Private data centers remain important for many workloads, particularly those involving sensitive data, high performance computing, or specialized hardware. At the same time, public cloud platforms provide flexible compute capacity and global reach.

Edge deployments extend infrastructure even further. Content delivery networks, regional compute nodes, and localized processing systems allow applications to operate closer to users and data sources.

A typical enterprise infrastructure environment may include:

  • Multiple on premises data centers

  • Two or more public cloud providers

  • Regional disaster recovery sites

  • Edge compute locations

  • Specialized infrastructure clusters for analytics or machine learning

These environments must communicate constantly.

Application tiers often span multiple locations. A front end service may run in one cloud provider while backend processing runs in a private data center. Data may replicate between regions for resilience or compliance. Analytics pipelines may gather information from edge systems and process it centrally.

Networking becomes the connective tissue linking all of these components.

However, each environment introduces its own networking model, configuration tools, and routing mechanisms.

The Current Connectivity Stack

To connect distributed environments, organizations typically build layers of networking infrastructure that attempt to bridge incompatible systems.

The resulting architecture often includes a mix of technologies such as:

Site to site virtual private networks that connect data centers to cloud environments.

Overlay networking systems that create virtual networks across multiple infrastructure platforms.

Network address translation to manage overlapping address spaces.

Border Gateway Protocol sessions between environments to exchange routing information.

Provider specific networking constructs inside cloud platforms.

Each layer solves a specific connectivity problem, but together they create a complex operational stack.

For example, a service running in one cloud region may communicate with a database cluster located in a private data center through a chain of systems that includes cloud networking infrastructure, encrypted tunnels, routing policies, and external transit providers.

Troubleshooting performance problems in this environment often requires examining multiple layers of infrastructure simultaneously.

The architecture becomes fragile as complexity grows.

Small configuration errors can disrupt connectivity between environments.
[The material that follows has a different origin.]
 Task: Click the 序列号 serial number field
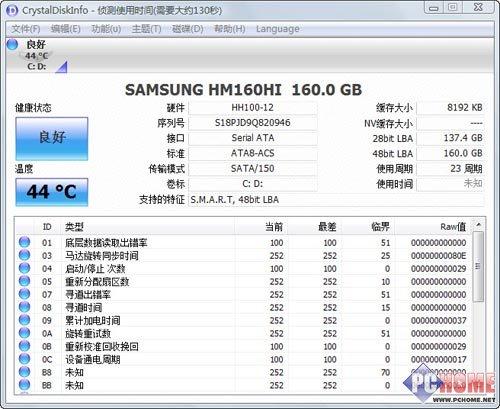point(253,123)
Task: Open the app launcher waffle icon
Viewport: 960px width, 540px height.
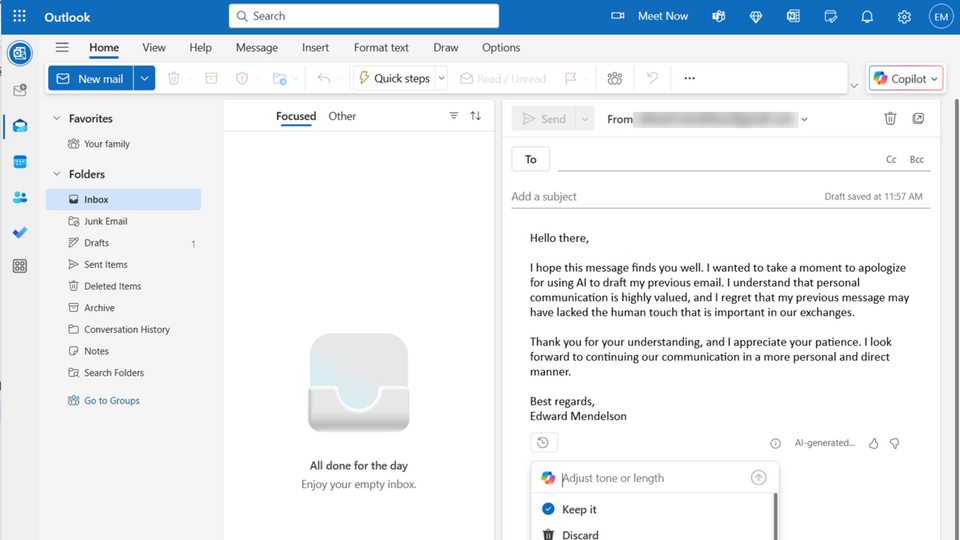Action: coord(20,16)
Routing policies may interact in unexpected ways. Performance bottlenecks may appear in segments of the network that operators cannot directly observe.

As organizations expand their infrastructure footprint, these challenges multiply.

The Operational Cost of Hybrid Networking

Hybrid connectivity introduces both technical and operational challenges.

One of the most common problems is fragmentation.

Each environment uses its own networking model. Data center networks rely on traditional routing protocols and internal switching architectures. Cloud providers expose networking through platform specific abstractions. Edge systems may use lightweight networking stacks optimized for limited resources.

Infrastructure teams must learn and manage all of these models simultaneously.

This fragmentation slows deployment and increases operational overhead.

Network engineers spend significant time configuring connectivity between environments. Each new service may require updates to routing policies, firewall rules, and network address translation systems.

Troubleshooting also becomes more difficult.

When a connectivity issue occurs between environments, engineers must investigate multiple systems to determine the root cause. The problem may lie in cloud networking configuration, external routing behavior, encryption tunnels, or intermediate transit networks.

Visibility into these layers is often incomplete.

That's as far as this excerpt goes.